A raven at the rivers edge picks at something, some garbage in the mud. His head twitches and jerks. She recalls the seizures. The birds black feathers, this is the color of the blood in his urine, towards the end. The birds black eyes, the color of his veins, the day she came home and finally found him dead. In the bird she saw the bruises, the ones he would get just from sitting on something that wasn’t soft enough, the black and green bruises he got from resting his elbows on the table. The birds dirty, yellow, claw feet are the same color that he wore under his eyes and around his mouth. The same yellow color that the mortician couldn’t hide, no matter how much foundation he caked on.

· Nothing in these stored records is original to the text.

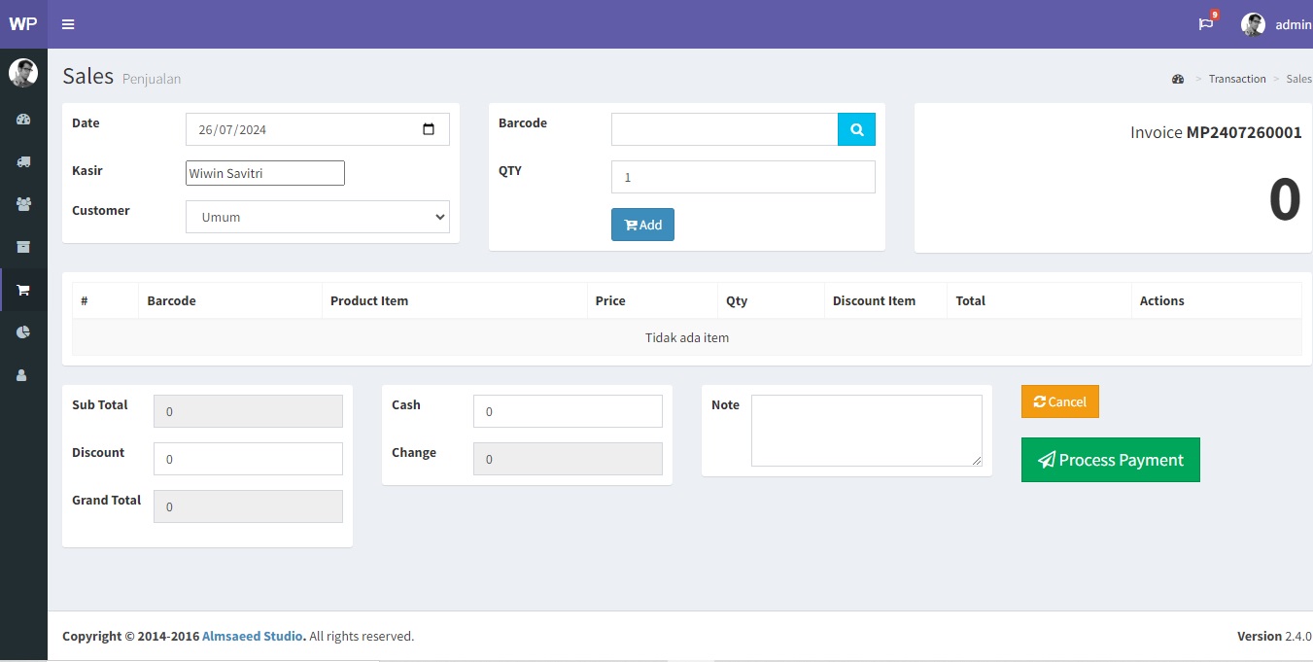Click the Process Payment button
Viewport: 1313px width, 662px height.
click(x=1110, y=459)
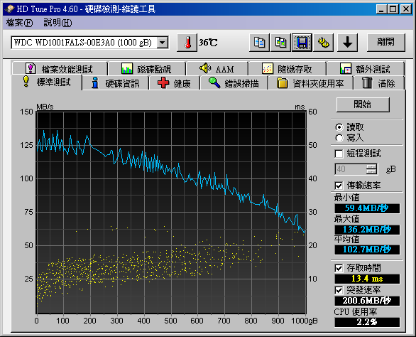The width and height of the screenshot is (416, 337).
Task: Click the floppy disk save screenshot icon
Action: tap(302, 43)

He looks good, they would say, as they hugged her, standing next to his casket or as they held both of her hands at her waist, in both of theirs.
“It’s for the better.” his aunt had told her.
“It was Gods call.” the pastor told her.
“No, it wasn’t.” she told herself. She told the water. The air. The raven.
The raven stretched his wings from his side and smacked at the air, furiously taking flight. It was the loudest thing.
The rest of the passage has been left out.